WHAT THIS TASK INVOLVES
Below are the records; give again exactly the lines from the one containing "You are a GUI" through the one containing "Image resolution: width=681", leaving out pictures.

STUDY MATERIAL
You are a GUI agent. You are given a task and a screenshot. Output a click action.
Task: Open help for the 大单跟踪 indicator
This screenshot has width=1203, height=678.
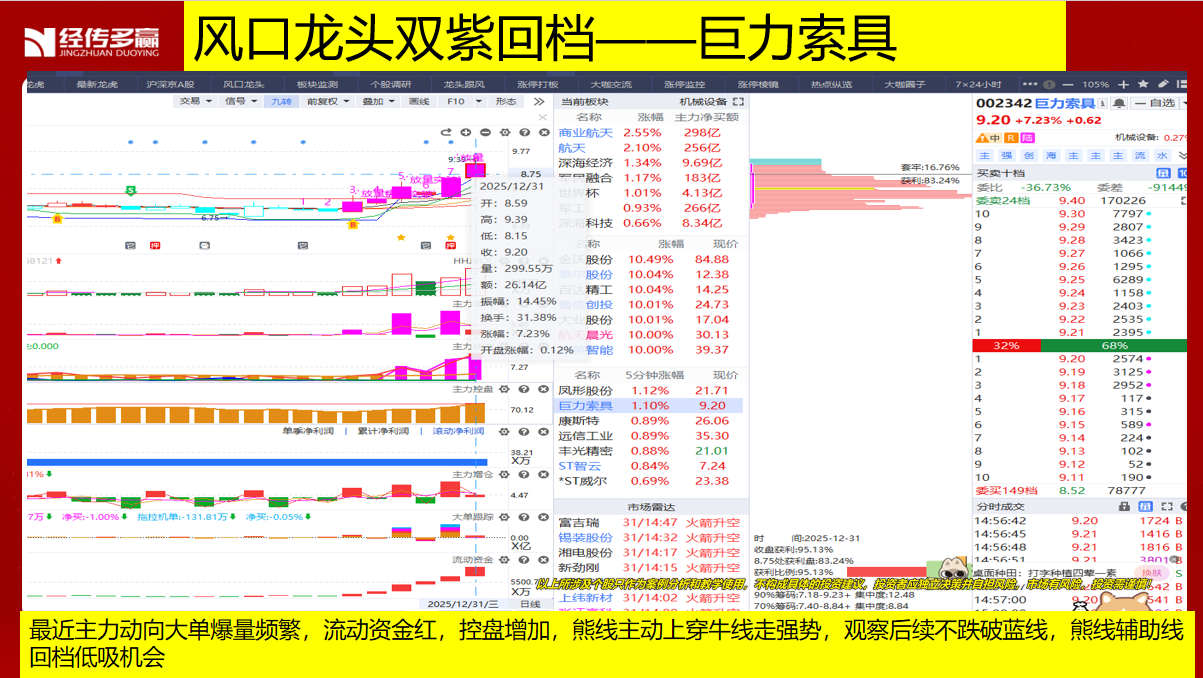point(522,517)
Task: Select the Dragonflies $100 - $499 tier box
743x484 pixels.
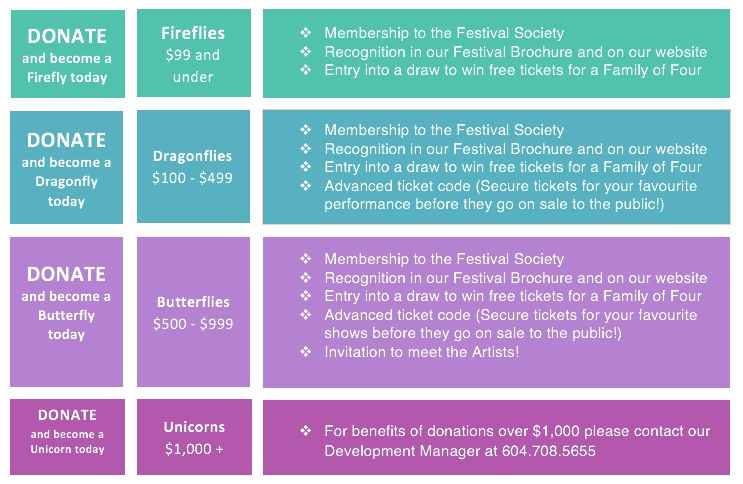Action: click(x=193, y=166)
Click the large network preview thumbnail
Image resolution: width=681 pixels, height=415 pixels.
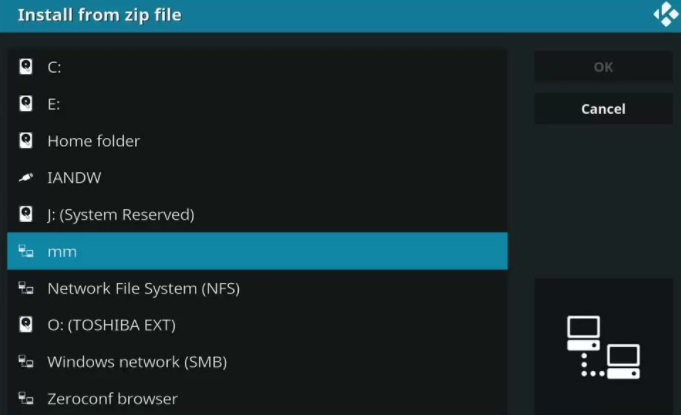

---

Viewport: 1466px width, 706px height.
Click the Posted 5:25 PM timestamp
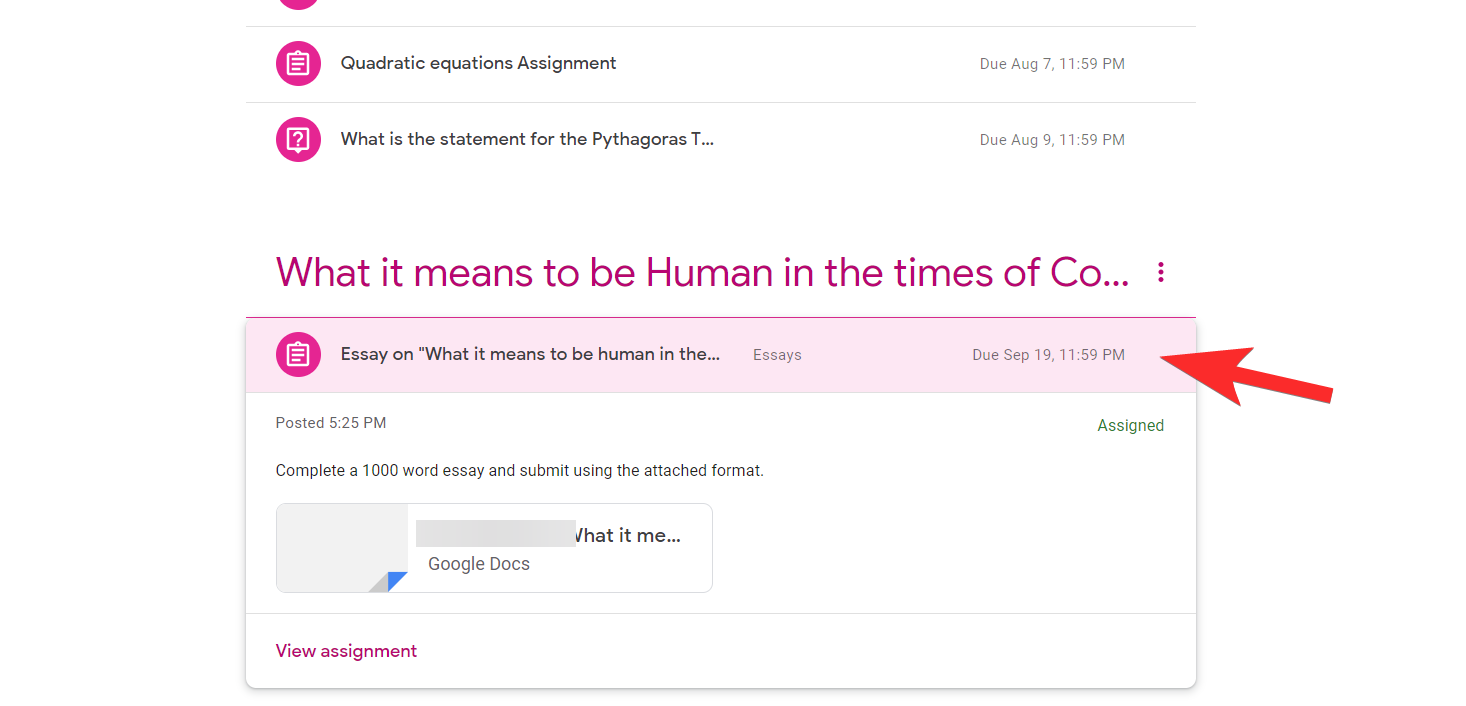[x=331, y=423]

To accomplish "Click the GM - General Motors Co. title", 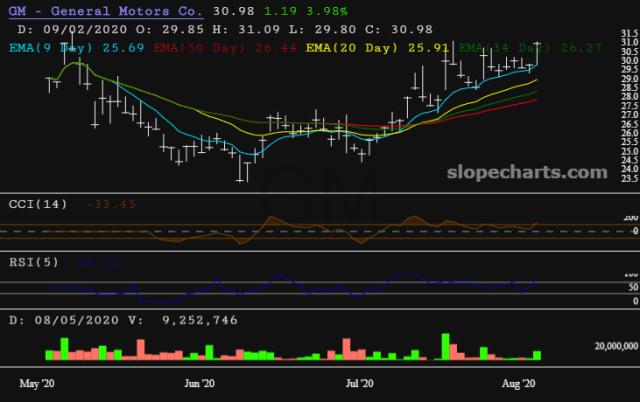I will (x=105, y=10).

* * *

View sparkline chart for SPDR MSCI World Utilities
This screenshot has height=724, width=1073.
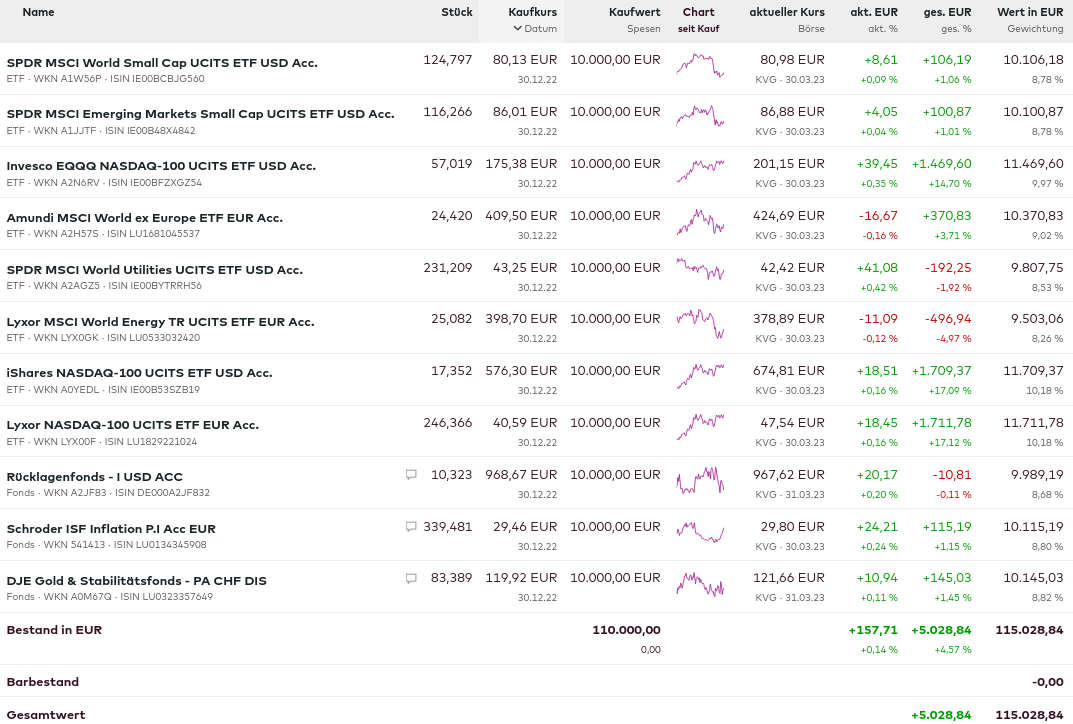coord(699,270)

RESPONSE AREA
You are a GUI agent. You are given a task and a screenshot. Output a click action.
Task: Open help for the 大单跟踪 indicator
This screenshot has width=1203, height=678.
point(522,517)
Task: Select the Dragonflies $100 - $499 tier box
743x484 pixels.
Action: click(x=193, y=166)
Click the large network preview thumbnail
Image resolution: width=681 pixels, height=415 pixels.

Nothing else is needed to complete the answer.